Exercise brief -
Each record below needs to be written out exactly as it appears.

Input material -
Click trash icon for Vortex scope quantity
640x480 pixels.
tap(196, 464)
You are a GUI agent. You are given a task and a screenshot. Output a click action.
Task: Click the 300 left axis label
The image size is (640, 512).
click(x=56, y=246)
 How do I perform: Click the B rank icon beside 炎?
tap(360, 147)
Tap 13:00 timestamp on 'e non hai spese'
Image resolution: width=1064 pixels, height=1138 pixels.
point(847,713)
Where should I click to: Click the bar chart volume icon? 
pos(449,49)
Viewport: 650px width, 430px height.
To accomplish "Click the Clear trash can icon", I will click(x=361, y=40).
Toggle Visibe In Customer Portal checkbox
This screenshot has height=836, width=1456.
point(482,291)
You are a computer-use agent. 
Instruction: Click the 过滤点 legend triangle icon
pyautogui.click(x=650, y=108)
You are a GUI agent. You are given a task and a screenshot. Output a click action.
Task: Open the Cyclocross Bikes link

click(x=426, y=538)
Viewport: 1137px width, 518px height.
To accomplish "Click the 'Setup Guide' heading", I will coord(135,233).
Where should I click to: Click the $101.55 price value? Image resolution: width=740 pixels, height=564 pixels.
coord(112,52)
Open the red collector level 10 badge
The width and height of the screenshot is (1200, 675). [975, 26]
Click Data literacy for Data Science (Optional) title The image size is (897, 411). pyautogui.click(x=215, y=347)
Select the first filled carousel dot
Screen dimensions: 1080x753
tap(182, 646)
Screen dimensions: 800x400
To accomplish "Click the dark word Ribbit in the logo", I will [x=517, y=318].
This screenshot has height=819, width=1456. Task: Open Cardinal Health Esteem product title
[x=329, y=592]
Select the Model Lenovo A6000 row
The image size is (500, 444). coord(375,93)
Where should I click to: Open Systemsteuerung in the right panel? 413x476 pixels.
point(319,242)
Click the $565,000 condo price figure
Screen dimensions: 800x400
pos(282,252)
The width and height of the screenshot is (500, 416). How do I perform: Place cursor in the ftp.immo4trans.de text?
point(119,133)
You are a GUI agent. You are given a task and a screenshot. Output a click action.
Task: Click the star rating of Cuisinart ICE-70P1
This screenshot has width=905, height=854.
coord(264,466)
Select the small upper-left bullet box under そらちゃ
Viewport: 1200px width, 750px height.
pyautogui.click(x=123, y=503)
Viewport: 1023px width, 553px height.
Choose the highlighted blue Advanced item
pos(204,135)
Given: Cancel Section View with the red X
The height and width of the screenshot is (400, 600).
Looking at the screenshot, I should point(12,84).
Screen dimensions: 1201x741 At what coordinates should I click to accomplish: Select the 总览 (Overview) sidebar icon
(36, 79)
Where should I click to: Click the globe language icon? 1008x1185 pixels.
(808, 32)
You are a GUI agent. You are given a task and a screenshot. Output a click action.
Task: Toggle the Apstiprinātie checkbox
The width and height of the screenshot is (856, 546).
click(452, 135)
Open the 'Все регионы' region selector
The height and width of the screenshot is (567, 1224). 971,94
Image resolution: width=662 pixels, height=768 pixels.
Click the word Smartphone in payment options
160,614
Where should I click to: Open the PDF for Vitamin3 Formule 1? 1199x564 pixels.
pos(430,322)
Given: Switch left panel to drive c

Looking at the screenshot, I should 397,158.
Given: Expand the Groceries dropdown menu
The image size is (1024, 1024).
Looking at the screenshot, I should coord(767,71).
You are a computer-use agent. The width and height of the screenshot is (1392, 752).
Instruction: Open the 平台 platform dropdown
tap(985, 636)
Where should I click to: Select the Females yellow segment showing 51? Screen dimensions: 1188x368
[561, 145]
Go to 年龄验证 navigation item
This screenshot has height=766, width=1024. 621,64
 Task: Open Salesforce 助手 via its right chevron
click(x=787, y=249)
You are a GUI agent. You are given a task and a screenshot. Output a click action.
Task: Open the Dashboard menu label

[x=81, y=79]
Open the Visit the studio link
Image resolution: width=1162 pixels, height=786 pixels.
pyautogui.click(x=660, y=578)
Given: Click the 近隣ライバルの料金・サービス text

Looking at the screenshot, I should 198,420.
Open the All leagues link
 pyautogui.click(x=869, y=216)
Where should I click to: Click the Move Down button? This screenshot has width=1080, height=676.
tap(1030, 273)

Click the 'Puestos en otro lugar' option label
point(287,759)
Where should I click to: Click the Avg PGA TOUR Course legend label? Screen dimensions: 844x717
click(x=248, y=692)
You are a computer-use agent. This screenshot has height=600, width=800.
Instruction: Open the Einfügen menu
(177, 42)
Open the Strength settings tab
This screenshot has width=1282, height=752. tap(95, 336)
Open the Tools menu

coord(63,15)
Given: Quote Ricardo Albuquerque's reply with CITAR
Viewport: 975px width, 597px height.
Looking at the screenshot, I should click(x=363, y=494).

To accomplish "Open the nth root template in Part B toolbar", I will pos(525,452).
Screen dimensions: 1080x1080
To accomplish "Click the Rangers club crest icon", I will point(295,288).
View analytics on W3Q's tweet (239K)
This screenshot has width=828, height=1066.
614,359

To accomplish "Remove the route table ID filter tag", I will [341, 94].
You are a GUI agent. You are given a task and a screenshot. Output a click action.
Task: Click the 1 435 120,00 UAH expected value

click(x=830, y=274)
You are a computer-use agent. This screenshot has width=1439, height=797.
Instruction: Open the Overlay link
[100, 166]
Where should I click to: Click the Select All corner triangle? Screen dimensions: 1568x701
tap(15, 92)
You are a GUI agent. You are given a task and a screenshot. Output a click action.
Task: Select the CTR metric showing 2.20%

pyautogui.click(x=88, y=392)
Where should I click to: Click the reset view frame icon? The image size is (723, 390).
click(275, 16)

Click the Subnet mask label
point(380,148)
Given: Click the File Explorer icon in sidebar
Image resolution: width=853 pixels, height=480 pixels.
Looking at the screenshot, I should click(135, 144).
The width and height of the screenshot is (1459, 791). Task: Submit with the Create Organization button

Answer -
Click trash icon for Vortex scope quantity
640x480 pixels.
tap(196, 464)
You are a GUI agent. You are given a task and a screenshot. Output a click action.
Task: Click the 300 left axis label
The image size is (640, 512).
click(x=56, y=246)
 How do I perform: Click the B rank icon beside 炎?
tap(360, 147)
Tap 13:00 timestamp on 'e non hai spese'
Image resolution: width=1064 pixels, height=1138 pixels.
point(847,713)
Where should I click to: Click the bar chart volume icon? 
pos(449,49)
Viewport: 650px width, 430px height.
To accomplish "Click the Clear trash can icon", I will click(x=361, y=40).
Toggle Visibe In Customer Portal checkbox
This screenshot has height=836, width=1456.
point(482,291)
You are a computer-use agent. 
Instruction: Click the 过滤点 legend triangle icon
pyautogui.click(x=650, y=108)
You are a GUI agent. You are given a task and a screenshot. Output a click action.
Task: Open the Cyclocross Bikes link

click(x=426, y=538)
Viewport: 1137px width, 518px height.
To accomplish "Click the 'Setup Guide' heading", I will coord(135,233).
Where should I click to: Click the $101.55 price value? Image resolution: width=740 pixels, height=564 pixels.
coord(112,52)
Open the red collector level 10 badge
The width and height of the screenshot is (1200, 675). [975, 26]
Click Data literacy for Data Science (Optional) title The image size is (897, 411). pyautogui.click(x=215, y=347)
Select the first filled carousel dot
Screen dimensions: 1080x753
tap(182, 646)
Screen dimensions: 800x400
To accomplish "Click the dark word Ribbit in the logo", I will [x=517, y=318].
This screenshot has height=819, width=1456. Task: Open Cardinal Health Esteem product title
[x=329, y=592]
Select the Model Lenovo A6000 row
The image size is (500, 444). coord(375,93)
Where should I click to: Open Systemsteuerung in the right panel? 413x476 pixels.
point(319,242)
Click the $565,000 condo price figure
Screen dimensions: 800x400
pos(282,252)
The width and height of the screenshot is (500, 416). How do I perform: Place cursor in the ftp.immo4trans.de text?
point(119,133)
You are a GUI agent. You are given a task and a screenshot. Output a click action.
Task: Click the star rating of Cuisinart ICE-70P1
This screenshot has width=905, height=854.
coord(264,466)
Select the small upper-left bullet box under そらちゃ
Viewport: 1200px width, 750px height.
pyautogui.click(x=123, y=503)
Viewport: 1023px width, 553px height.
Choose the highlighted blue Advanced item
pos(204,135)
Given: Cancel Section View with the red X
The height and width of the screenshot is (400, 600).
Looking at the screenshot, I should point(12,84).
Screen dimensions: 1201x741 At what coordinates should I click to accomplish: Select the 总览 (Overview) sidebar icon
(36, 79)
Where should I click to: Click the globe language icon? 1008x1185 pixels.
(808, 32)
You are a GUI agent. You are given a task and a screenshot. Output a click action.
Task: Toggle the Apstiprinātie checkbox
The width and height of the screenshot is (856, 546).
click(452, 135)
Open the 'Все регионы' region selector
The height and width of the screenshot is (567, 1224). 971,94
Image resolution: width=662 pixels, height=768 pixels.
Click the word Smartphone in payment options
160,614
Where should I click to: Open the PDF for Vitamin3 Formule 1? 1199x564 pixels.
pos(430,322)
Given: Switch left panel to drive c

Looking at the screenshot, I should 397,158.
Given: Expand the Groceries dropdown menu
The image size is (1024, 1024).
Looking at the screenshot, I should coord(767,71).
You are a computer-use agent. The width and height of the screenshot is (1392, 752).
Instruction: Open the 平台 platform dropdown
tap(985, 636)
Where should I click to: Select the Females yellow segment showing 51? Screen dimensions: 1188x368
[561, 145]
Go to 年龄验证 navigation item
This screenshot has height=766, width=1024. 621,64
 Task: Open Salesforce 助手 via its right chevron
click(x=787, y=249)
You are a GUI agent. You are given a task and a screenshot. Output a click action.
Task: Open the Dashboard menu label

[x=81, y=79]
Open the Visit the studio link
Image resolution: width=1162 pixels, height=786 pixels.
pyautogui.click(x=660, y=578)
Given: Click the 近隣ライバルの料金・サービス text

Looking at the screenshot, I should 198,420.
Open the All leagues link
 pyautogui.click(x=869, y=216)
Where should I click to: Click the Move Down button? This screenshot has width=1080, height=676.
tap(1030, 273)

Click the 'Puestos en otro lugar' option label
point(287,759)
Where should I click to: Click the Avg PGA TOUR Course legend label? Screen dimensions: 844x717
click(x=248, y=692)
You are a computer-use agent. This screenshot has height=600, width=800.
Instruction: Open the Einfügen menu
(177, 42)
Open the Strength settings tab
This screenshot has width=1282, height=752. tap(95, 336)
Open the Tools menu

coord(63,15)
Given: Quote Ricardo Albuquerque's reply with CITAR
Viewport: 975px width, 597px height.
Looking at the screenshot, I should click(x=363, y=494).

To accomplish "Open the nth root template in Part B toolbar", I will pos(525,452).
Screen dimensions: 1080x1080
To accomplish "Click the Rangers club crest icon", I will point(295,288).
View analytics on W3Q's tweet (239K)
This screenshot has width=828, height=1066.
614,359

To accomplish "Remove the route table ID filter tag", I will [341, 94].
You are a GUI agent. You are given a task and a screenshot. Output a click action.
Task: Click the 1 435 120,00 UAH expected value

click(x=830, y=274)
You are a computer-use agent. This screenshot has width=1439, height=797.
Instruction: Open the Overlay link
[100, 166]
Where should I click to: Click the Select All corner triangle? Screen dimensions: 1568x701
tap(15, 92)
You are a GUI agent. You are given a task and a screenshot. Output a click action.
Task: Select the CTR metric showing 2.20%

pyautogui.click(x=88, y=392)
Where should I click to: Click the reset view frame icon? The image size is (723, 390).
click(275, 16)

Click the Subnet mask label
point(380,148)
Given: Click the File Explorer icon in sidebar
Image resolution: width=853 pixels, height=480 pixels.
Looking at the screenshot, I should click(135, 144).
The width and height of the screenshot is (1459, 791). Task: Submit with the Create Organization button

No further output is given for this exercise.